*** DATA SHOWN ***

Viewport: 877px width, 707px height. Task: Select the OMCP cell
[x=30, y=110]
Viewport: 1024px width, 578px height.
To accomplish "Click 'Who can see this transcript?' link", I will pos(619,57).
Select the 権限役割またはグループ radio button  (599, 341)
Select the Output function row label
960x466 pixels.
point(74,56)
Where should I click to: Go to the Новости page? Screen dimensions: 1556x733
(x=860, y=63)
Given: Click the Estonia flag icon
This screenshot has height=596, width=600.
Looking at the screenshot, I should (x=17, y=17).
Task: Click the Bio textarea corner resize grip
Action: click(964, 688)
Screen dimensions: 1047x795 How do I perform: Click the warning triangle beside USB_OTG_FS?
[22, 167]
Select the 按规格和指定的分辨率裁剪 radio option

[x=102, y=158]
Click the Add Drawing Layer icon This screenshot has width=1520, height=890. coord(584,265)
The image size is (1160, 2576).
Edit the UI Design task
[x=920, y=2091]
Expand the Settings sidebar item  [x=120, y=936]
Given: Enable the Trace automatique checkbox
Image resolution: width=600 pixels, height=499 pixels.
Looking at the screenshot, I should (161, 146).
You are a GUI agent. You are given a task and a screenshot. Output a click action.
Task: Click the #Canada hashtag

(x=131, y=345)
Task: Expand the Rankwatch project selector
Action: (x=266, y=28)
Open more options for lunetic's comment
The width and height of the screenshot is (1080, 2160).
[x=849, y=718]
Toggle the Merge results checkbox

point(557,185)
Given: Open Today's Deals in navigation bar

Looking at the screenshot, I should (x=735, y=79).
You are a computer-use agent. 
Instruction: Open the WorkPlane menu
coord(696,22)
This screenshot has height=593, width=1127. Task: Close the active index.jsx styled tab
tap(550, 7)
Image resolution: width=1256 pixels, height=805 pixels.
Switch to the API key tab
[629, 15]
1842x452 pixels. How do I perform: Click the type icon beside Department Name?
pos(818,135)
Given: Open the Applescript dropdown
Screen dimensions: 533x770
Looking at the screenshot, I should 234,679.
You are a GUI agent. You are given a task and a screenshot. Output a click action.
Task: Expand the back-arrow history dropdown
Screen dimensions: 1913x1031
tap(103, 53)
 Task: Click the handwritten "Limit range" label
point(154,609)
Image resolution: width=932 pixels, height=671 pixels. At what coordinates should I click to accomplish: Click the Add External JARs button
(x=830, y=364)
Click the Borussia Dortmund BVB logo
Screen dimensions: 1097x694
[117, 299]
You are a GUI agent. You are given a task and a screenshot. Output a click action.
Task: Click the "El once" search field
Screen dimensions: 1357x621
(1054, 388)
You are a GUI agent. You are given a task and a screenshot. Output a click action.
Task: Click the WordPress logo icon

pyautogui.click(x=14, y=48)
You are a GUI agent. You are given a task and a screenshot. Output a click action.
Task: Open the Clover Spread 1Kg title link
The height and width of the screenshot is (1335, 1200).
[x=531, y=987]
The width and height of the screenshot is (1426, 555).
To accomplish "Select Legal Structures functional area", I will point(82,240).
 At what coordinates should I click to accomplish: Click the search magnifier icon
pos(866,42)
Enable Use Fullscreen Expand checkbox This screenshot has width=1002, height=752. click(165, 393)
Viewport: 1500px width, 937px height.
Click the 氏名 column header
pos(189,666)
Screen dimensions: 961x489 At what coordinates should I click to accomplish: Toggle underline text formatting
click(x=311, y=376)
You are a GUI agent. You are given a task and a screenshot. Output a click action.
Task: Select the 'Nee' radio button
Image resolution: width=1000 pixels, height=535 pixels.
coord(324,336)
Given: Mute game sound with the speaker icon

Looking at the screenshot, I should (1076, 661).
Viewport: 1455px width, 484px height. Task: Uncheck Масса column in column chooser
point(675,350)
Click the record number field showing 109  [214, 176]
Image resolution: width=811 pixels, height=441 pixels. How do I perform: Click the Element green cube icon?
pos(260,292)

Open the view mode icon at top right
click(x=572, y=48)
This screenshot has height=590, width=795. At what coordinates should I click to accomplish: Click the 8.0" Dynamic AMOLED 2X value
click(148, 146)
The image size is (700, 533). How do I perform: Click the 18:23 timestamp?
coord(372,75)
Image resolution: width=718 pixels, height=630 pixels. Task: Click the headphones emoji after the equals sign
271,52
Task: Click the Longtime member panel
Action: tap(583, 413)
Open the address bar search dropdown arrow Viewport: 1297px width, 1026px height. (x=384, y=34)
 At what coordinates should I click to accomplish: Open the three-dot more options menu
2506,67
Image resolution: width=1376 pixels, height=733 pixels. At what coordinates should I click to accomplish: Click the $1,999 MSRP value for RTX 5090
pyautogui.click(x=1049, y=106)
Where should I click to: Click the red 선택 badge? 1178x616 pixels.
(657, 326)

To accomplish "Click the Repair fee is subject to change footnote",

*** End of DATA SHOWN ***

EXERCISE REQUIREMENTS: Copy every record exactly.

FINISHED TASK:
Viewport: 877px width, 707px height. Task: Select the OMCP cell
[x=30, y=110]
Viewport: 1024px width, 578px height.
To accomplish "Click 'Who can see this transcript?' link", I will pos(619,57).
Select the 権限役割またはグループ radio button  (599, 341)
Select the Output function row label
960x466 pixels.
point(74,56)
Where should I click to: Go to the Новости page? Screen dimensions: 1556x733
(x=860, y=63)
Given: Click the Estonia flag icon
This screenshot has height=596, width=600.
Looking at the screenshot, I should (x=17, y=17).
Task: Click the Bio textarea corner resize grip
Action: click(964, 688)
Screen dimensions: 1047x795 How do I perform: Click the warning triangle beside USB_OTG_FS?
[22, 167]
Select the 按规格和指定的分辨率裁剪 radio option

[x=102, y=158]
Click the Add Drawing Layer icon This screenshot has width=1520, height=890. coord(584,265)
The image size is (1160, 2576).
Edit the UI Design task
[x=920, y=2091]
Expand the Settings sidebar item  [x=120, y=936]
Given: Enable the Trace automatique checkbox
Image resolution: width=600 pixels, height=499 pixels.
Looking at the screenshot, I should (161, 146).
You are a GUI agent. You are given a task and a screenshot. Output a click action.
Task: Click the #Canada hashtag

(x=131, y=345)
Task: Expand the Rankwatch project selector
Action: (x=266, y=28)
Open more options for lunetic's comment
The width and height of the screenshot is (1080, 2160).
[x=849, y=718]
Toggle the Merge results checkbox

point(557,185)
Given: Open Today's Deals in navigation bar

Looking at the screenshot, I should (x=735, y=79).
You are a computer-use agent. 
Instruction: Open the WorkPlane menu
coord(696,22)
This screenshot has height=593, width=1127. Task: Close the active index.jsx styled tab
tap(550, 7)
Image resolution: width=1256 pixels, height=805 pixels.
Switch to the API key tab
[629, 15]
1842x452 pixels. How do I perform: Click the type icon beside Department Name?
pos(818,135)
Given: Open the Applescript dropdown
Screen dimensions: 533x770
Looking at the screenshot, I should 234,679.
You are a GUI agent. You are given a task and a screenshot. Output a click action.
Task: Expand the back-arrow history dropdown
Screen dimensions: 1913x1031
tap(103, 53)
 Task: Click the handwritten "Limit range" label
point(154,609)
Image resolution: width=932 pixels, height=671 pixels. At what coordinates should I click to accomplish: Click the Add External JARs button
(x=830, y=364)
Click the Borussia Dortmund BVB logo
Screen dimensions: 1097x694
[117, 299]
You are a GUI agent. You are given a task and a screenshot. Output a click action.
Task: Click the "El once" search field
Screen dimensions: 1357x621
(1054, 388)
You are a GUI agent. You are given a task and a screenshot. Output a click action.
Task: Click the WordPress logo icon

pyautogui.click(x=14, y=48)
You are a GUI agent. You are given a task and a screenshot. Output a click action.
Task: Open the Clover Spread 1Kg title link
The height and width of the screenshot is (1335, 1200).
[x=531, y=987]
The width and height of the screenshot is (1426, 555).
To accomplish "Select Legal Structures functional area", I will point(82,240).
 At what coordinates should I click to accomplish: Click the search magnifier icon
pos(866,42)
Enable Use Fullscreen Expand checkbox This screenshot has width=1002, height=752. click(165, 393)
Viewport: 1500px width, 937px height.
Click the 氏名 column header
pos(189,666)
Screen dimensions: 961x489 At what coordinates should I click to accomplish: Toggle underline text formatting
click(x=311, y=376)
You are a GUI agent. You are given a task and a screenshot. Output a click action.
Task: Select the 'Nee' radio button
Image resolution: width=1000 pixels, height=535 pixels.
coord(324,336)
Given: Mute game sound with the speaker icon

Looking at the screenshot, I should (1076, 661).
Viewport: 1455px width, 484px height. Task: Uncheck Масса column in column chooser
point(675,350)
Click the record number field showing 109  [214, 176]
Image resolution: width=811 pixels, height=441 pixels. How do I perform: Click the Element green cube icon?
pos(260,292)

Open the view mode icon at top right
click(x=572, y=48)
This screenshot has height=590, width=795. At what coordinates should I click to accomplish: Click the 8.0" Dynamic AMOLED 2X value
click(148, 146)
The image size is (700, 533). How do I perform: Click the 18:23 timestamp?
coord(372,75)
Image resolution: width=718 pixels, height=630 pixels. Task: Click the headphones emoji after the equals sign
271,52
Task: Click the Longtime member panel
Action: tap(583, 413)
Open the address bar search dropdown arrow Viewport: 1297px width, 1026px height. (x=384, y=34)
 At what coordinates should I click to accomplish: Open the three-dot more options menu
2506,67
Image resolution: width=1376 pixels, height=733 pixels. At what coordinates should I click to accomplish: Click the $1,999 MSRP value for RTX 5090
pyautogui.click(x=1049, y=106)
Where should I click to: Click the red 선택 badge? 1178x616 pixels.
(657, 326)

To accomplish "Click the Repair fee is subject to change footnote",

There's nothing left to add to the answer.